Food biotechnology is definitely the oldest of all biotechnologies. The first people to use biotechnology 7,000 years ago were the Sumerians, who produced food such as beer, wine, bread, yogurt and cheese making use of a type of bioprocess- fermentation.

Fermentation is a biotechnological process carried out by different yeasts and microorganisms in anaerobic environments -anaerobic means "in the absence of air", lacking oxygen -, so it is an incomplete oxidation process. Bacteria, microorganisms and yeasts feed on some kind of natural component and proliferate changing the composition of the initial product. In the case of the yeasts involved in bread fermentation, they require the presence of sugar or glucose as this provides food and allows them to grow bigger. The same happens with alcoholic fermentation in beverages like wine or beer.

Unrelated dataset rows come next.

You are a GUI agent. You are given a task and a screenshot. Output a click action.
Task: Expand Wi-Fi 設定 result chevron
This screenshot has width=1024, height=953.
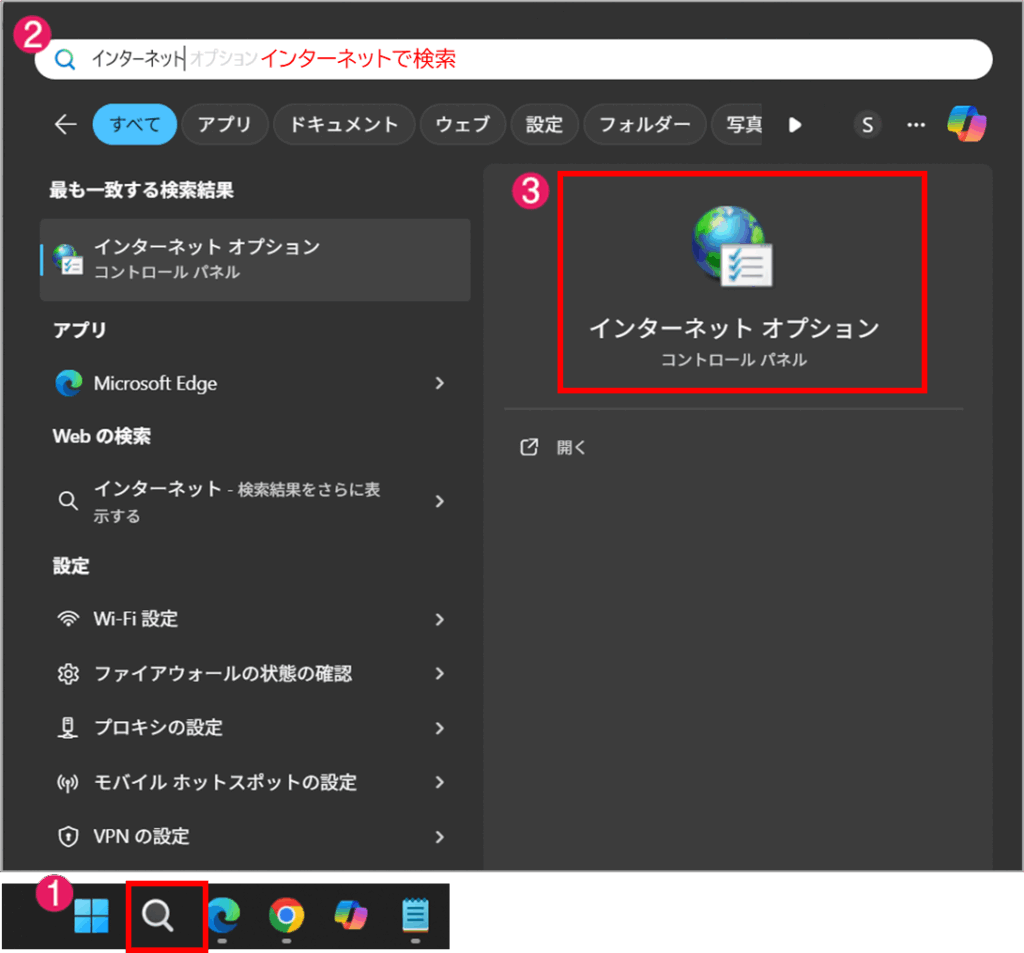(439, 620)
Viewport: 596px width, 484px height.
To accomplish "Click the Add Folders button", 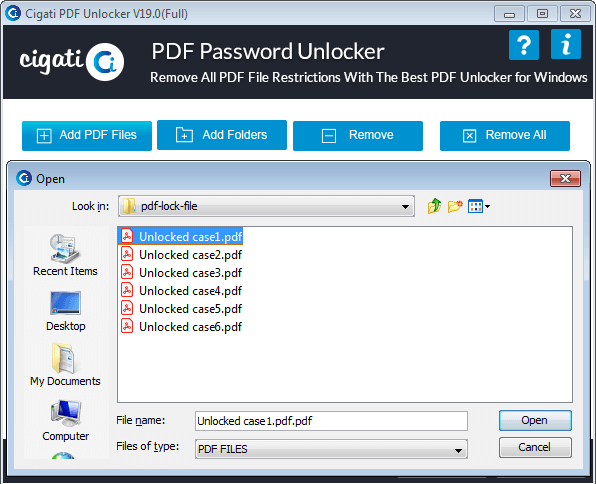I will [x=222, y=135].
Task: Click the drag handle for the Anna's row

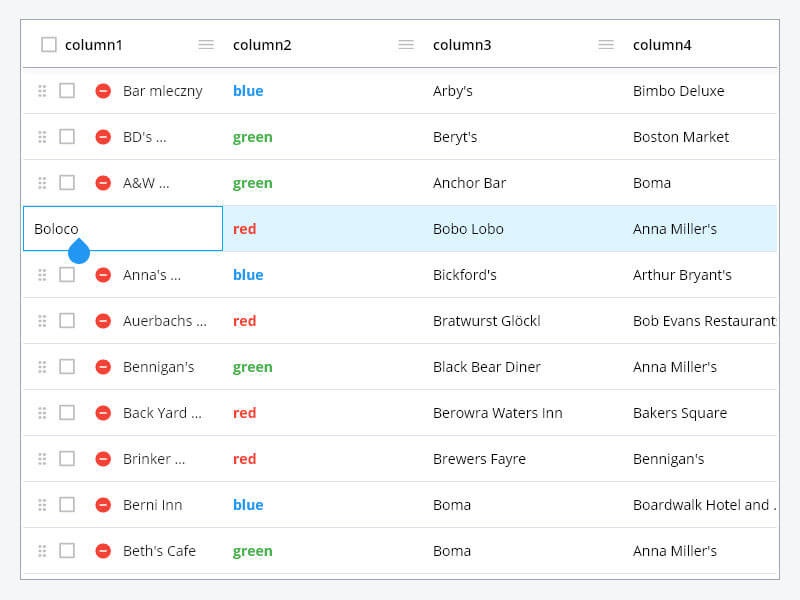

Food biotechnology makes use of techniques and processes that resort to living organisms or substances to get or modify food, to improve the plant or animal it has been obtained from, or to develop microorganisms involved in its production.

One of the best known examples in food biotechnology is the case of probiotics and prebiotics.

Probiotics are living microorganisms that, added to food, stay active in the intestine and produce important physiological effects. Taken in the adequate amount they are really beneficial- they contribute to the balance of intestinal bacterial flora and boost the host immune system. They are able to cross the gastrointestinal tract and be retrieved alive from the feces, but they also adhere to the intestinal mucosa.

Prebiotic foods unlike probiotics (live microbial compounds) are generally non-digestible carbohydrates. These prebiotics stimulate the growth and activity of beneficial bacteria in our intestinal flora.

Food biotechnology also takes part in the control and safety of the food we usually eat. Through DNA analysis we can tell for example if the content in a tuna can is actually tuna fish and no other product.